[What to work on]
The range runs from the line containing "Viewport: 1085px width, 569px height." through the last line of the material below; retype it exactly, leaving out the pictures.

[Material supplied]
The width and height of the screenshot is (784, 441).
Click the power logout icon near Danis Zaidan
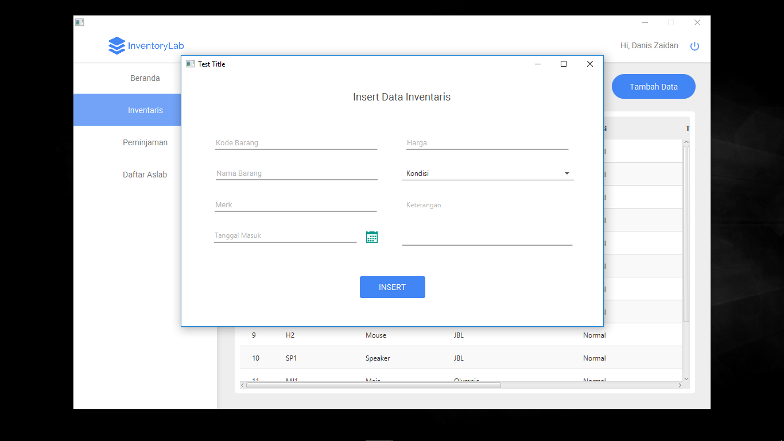pos(694,46)
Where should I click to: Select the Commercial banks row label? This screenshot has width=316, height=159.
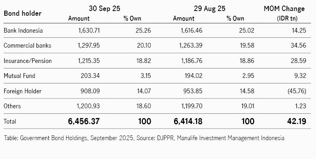click(x=27, y=45)
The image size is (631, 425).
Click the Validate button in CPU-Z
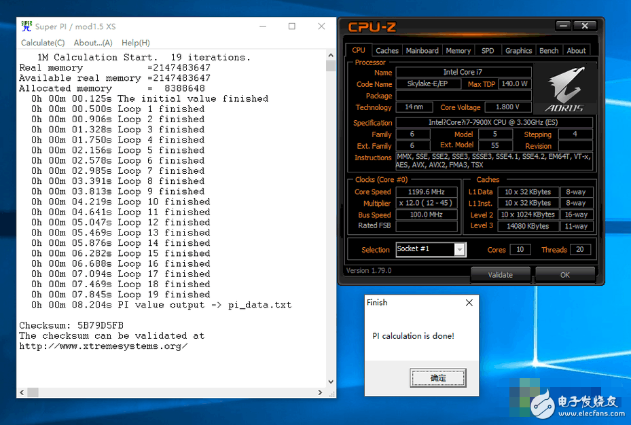point(501,274)
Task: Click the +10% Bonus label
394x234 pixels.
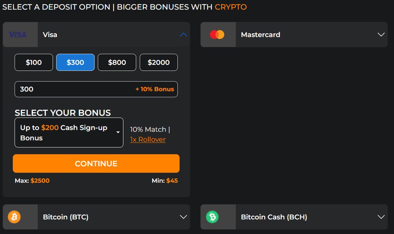Action: [x=155, y=89]
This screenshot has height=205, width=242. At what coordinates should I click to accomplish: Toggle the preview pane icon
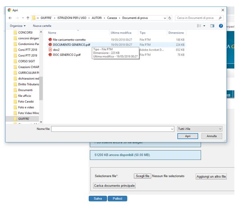pos(212,26)
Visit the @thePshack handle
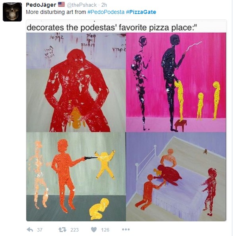This screenshot has width=233, height=236. coord(82,5)
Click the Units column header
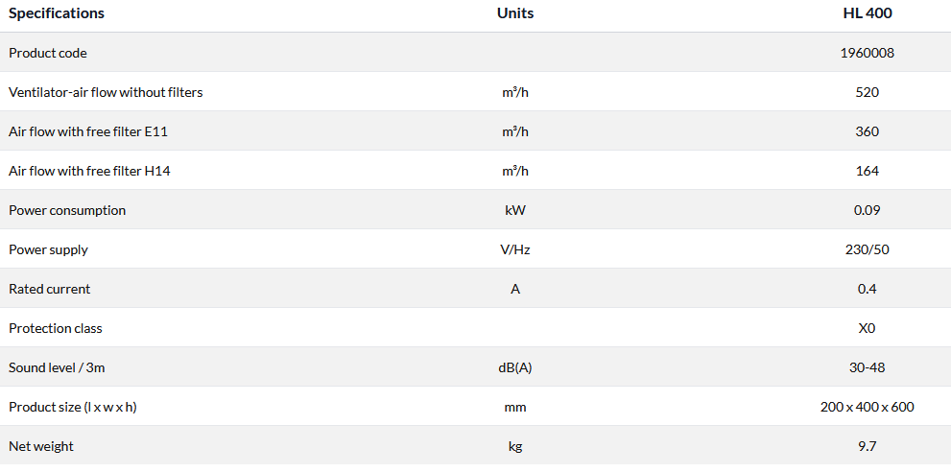 (x=515, y=13)
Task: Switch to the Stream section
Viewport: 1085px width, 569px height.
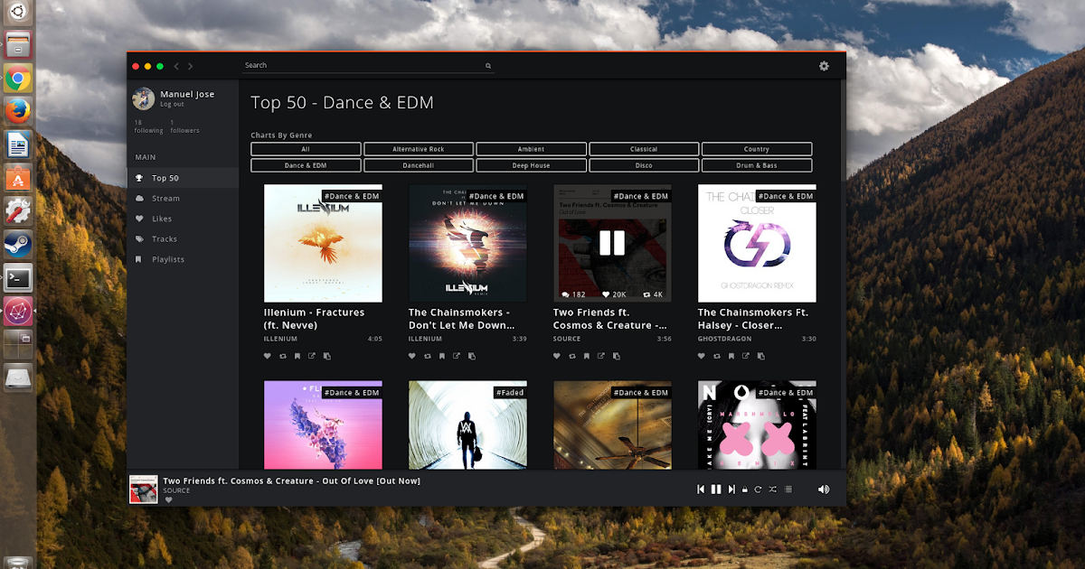Action: [x=166, y=198]
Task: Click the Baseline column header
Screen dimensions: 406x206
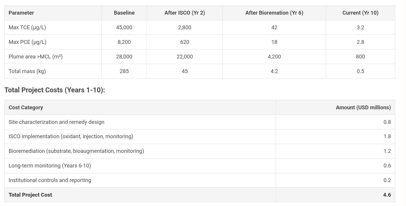Action: pyautogui.click(x=124, y=13)
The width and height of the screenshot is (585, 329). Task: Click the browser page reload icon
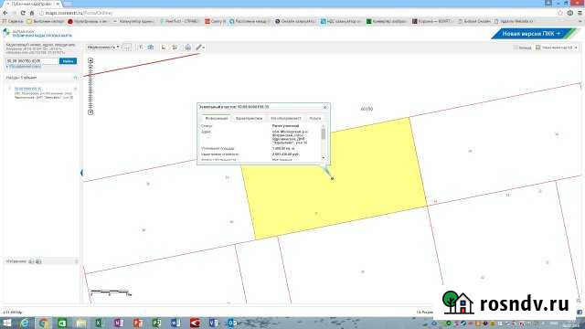[x=23, y=13]
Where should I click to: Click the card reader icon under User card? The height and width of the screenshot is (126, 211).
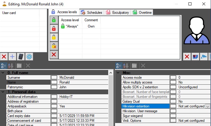coord(21,56)
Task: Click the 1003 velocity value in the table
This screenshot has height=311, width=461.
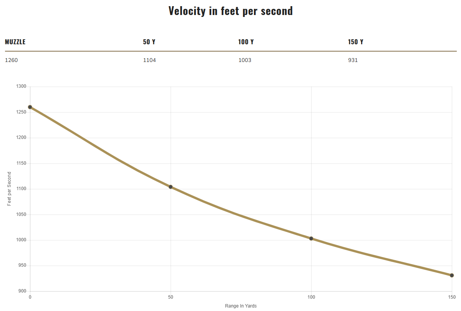Action: (x=245, y=60)
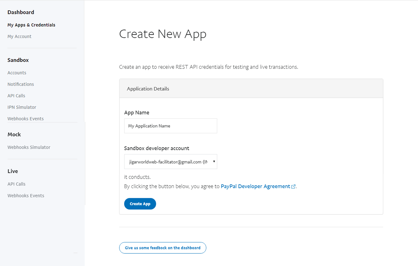Click the dropdown arrow in the account selector
The image size is (418, 266).
(x=214, y=161)
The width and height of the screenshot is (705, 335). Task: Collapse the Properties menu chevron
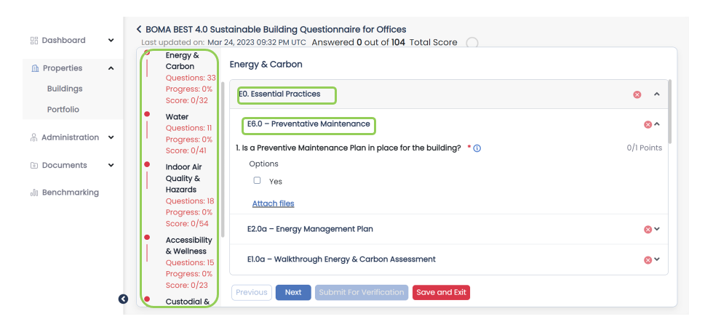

[Response to the exercise]
Viewport: 1085px width, 569px height.
Action: [x=166, y=198]
Task: Click the Baseline column header
Screen dimensions: 406x206
Action: pyautogui.click(x=124, y=13)
The width and height of the screenshot is (585, 329). Task: Click the browser page reload icon
[x=23, y=13]
Where should I click to: Click the card reader icon under User card? The height and width of the screenshot is (126, 211).
coord(21,56)
Task: Click the 1003 velocity value in the table
This screenshot has height=311, width=461.
Action: (x=245, y=60)
Click the dropdown arrow in the account selector
The image size is (418, 266).
(x=214, y=161)
The width and height of the screenshot is (705, 335). Task: Collapse the Properties menu chevron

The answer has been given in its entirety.